Stated problem 1:
Quote the passage of the groundwater notification article starting at "Billings said she’s" and ending at "or preliminary information.".
Stated problem 2:
Write the next part of the article about the Wisconsin groundwater notification bill, picking up after its last sentence.

Rep. Jill Billings, D-La Crosse, at a Senate Natural Resources, Veteran and Military Affairs Committee hearing yesterday said she first introduced the proposal after the Department of Natural Resources failed to notify La Crosse County of nitrate contamination the agency discovered in 2005. She said the county didn’t find out until 2016.
Billings said the bill aims “to prevent such a serious information-sharing failure from happening to another community in Wisconsin.”
SB 628 would require the Department of Natural Resources to notify county health departments, tribal health departments and county land and conservation departments in counties where there is an exceedance of groundwater standards or any standard for PFAS in a proposed or promulgated DNR rule. The proposal would also mandate that DNR notify the departments in any adjacent county the agency determines could be negatively impacted.
The notices would have to be issued within seven business days after DNR verifies an exceedance.
Billings said she’s been working with stakeholders to craft an amendment to make several changes to the bill. That includes eliminating the provision applying the notification to a proposed standard for PFAS and clarifying multiple notifications for the same exceedance aren’t required.
Wisconsin Manufacturers & Commerce and the Wisconsin Paper Council both raised concerns about the current version of the bill, such as the provision allowing for notifications of violations of proposed standards, and about ensuring notifications aren’t based on unverified or preliminary information.

Extracted entries:
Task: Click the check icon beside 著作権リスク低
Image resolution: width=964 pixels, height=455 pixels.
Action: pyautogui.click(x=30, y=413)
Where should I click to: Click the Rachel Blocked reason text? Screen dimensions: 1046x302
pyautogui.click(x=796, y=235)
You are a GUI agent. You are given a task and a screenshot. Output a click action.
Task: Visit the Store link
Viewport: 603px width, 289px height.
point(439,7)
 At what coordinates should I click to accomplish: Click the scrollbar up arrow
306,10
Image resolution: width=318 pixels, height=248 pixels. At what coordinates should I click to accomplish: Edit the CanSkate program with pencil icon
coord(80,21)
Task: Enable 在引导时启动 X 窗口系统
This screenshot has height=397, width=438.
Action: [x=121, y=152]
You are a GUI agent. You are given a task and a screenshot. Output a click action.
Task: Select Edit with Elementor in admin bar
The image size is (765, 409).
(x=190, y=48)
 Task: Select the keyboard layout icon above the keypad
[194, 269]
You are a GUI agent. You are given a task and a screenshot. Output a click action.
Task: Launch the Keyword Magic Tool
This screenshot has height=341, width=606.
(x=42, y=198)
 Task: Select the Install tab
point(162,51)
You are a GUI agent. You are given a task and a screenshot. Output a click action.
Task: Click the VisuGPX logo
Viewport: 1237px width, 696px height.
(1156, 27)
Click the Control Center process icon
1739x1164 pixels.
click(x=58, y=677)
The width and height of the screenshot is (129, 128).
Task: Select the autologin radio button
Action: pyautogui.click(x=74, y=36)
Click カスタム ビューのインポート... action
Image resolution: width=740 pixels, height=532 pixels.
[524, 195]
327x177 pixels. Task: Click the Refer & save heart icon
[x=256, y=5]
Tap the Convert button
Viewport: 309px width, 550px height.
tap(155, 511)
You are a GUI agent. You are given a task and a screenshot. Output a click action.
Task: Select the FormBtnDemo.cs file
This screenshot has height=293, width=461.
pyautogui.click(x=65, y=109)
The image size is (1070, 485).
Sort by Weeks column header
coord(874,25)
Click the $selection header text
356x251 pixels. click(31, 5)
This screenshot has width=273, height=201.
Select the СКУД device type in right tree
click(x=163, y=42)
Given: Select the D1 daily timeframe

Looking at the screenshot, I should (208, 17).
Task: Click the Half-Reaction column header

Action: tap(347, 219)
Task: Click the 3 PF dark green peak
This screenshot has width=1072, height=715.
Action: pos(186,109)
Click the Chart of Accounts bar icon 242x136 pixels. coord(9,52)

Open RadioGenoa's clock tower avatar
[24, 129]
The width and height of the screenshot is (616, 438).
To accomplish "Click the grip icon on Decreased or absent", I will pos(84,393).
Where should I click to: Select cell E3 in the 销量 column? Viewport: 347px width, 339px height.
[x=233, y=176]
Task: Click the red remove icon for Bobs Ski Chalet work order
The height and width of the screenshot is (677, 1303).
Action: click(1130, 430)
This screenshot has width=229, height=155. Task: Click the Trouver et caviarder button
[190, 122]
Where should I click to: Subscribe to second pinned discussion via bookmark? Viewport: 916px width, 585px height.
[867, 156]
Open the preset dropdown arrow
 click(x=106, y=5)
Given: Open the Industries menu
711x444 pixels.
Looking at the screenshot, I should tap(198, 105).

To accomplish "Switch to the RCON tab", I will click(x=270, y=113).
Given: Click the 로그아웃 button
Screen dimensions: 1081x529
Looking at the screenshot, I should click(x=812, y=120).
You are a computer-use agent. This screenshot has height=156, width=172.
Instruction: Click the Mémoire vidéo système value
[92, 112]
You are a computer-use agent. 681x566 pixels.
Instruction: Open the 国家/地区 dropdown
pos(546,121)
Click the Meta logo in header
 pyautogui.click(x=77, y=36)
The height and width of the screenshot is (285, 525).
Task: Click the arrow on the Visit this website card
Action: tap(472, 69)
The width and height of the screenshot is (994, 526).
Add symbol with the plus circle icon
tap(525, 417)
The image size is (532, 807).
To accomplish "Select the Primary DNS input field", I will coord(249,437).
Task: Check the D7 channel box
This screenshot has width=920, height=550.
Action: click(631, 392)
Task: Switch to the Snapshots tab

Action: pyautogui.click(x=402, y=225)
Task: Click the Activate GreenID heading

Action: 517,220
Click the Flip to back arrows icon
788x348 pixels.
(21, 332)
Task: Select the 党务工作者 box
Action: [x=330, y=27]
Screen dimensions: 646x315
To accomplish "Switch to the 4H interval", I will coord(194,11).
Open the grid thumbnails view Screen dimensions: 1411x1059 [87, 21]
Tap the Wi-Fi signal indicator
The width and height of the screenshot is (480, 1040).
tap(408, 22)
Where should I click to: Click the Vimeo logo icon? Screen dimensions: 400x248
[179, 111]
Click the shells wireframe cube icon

Right answer 1:
Billings said she’s been working with stakeholders to craft an amendment to make several changes to the bill. That includes eliminating the provision applying the notification to a proposed standard for PFAS and clarifying multiple notifications for the same exceedance aren’t required.
Wisconsin Manufacturers & Commerce and the Wisconsin Paper Council both raised concerns about the current version of the bill, such as the provision allowing for notifications of violations of proposed standards, and about ensuring notifications aren’t based on unverified or preliminary information.

Right answer 2:
WMC Director of Environmental and Energy Policy Adam Jordahl said Billings had addressed many of WMC’s concerns. Wisconsin Paper Council President Scott Suder raised qualms the bill could create “unnecessary legal and reputational risk” for the industry and questioned the cost that could be associated with the change.
He also singled out the provision on proposed standards.
“Such vague and arbitrary language could lead to premature compliance expectations and increase legal exposure before standards are finalized,” Suder said.
Some Wisconsinites who have grappled with contaminated water in their communities spoke in support of the bill.
Nelsonville resident Tarian O’Carroll said he found out his well had nitrate contamination when Portage County offered free testing. He said he currently travels 45 minutes round trip on a weekly basis to get five 7-gallon jugs of water from an artesian well for his household.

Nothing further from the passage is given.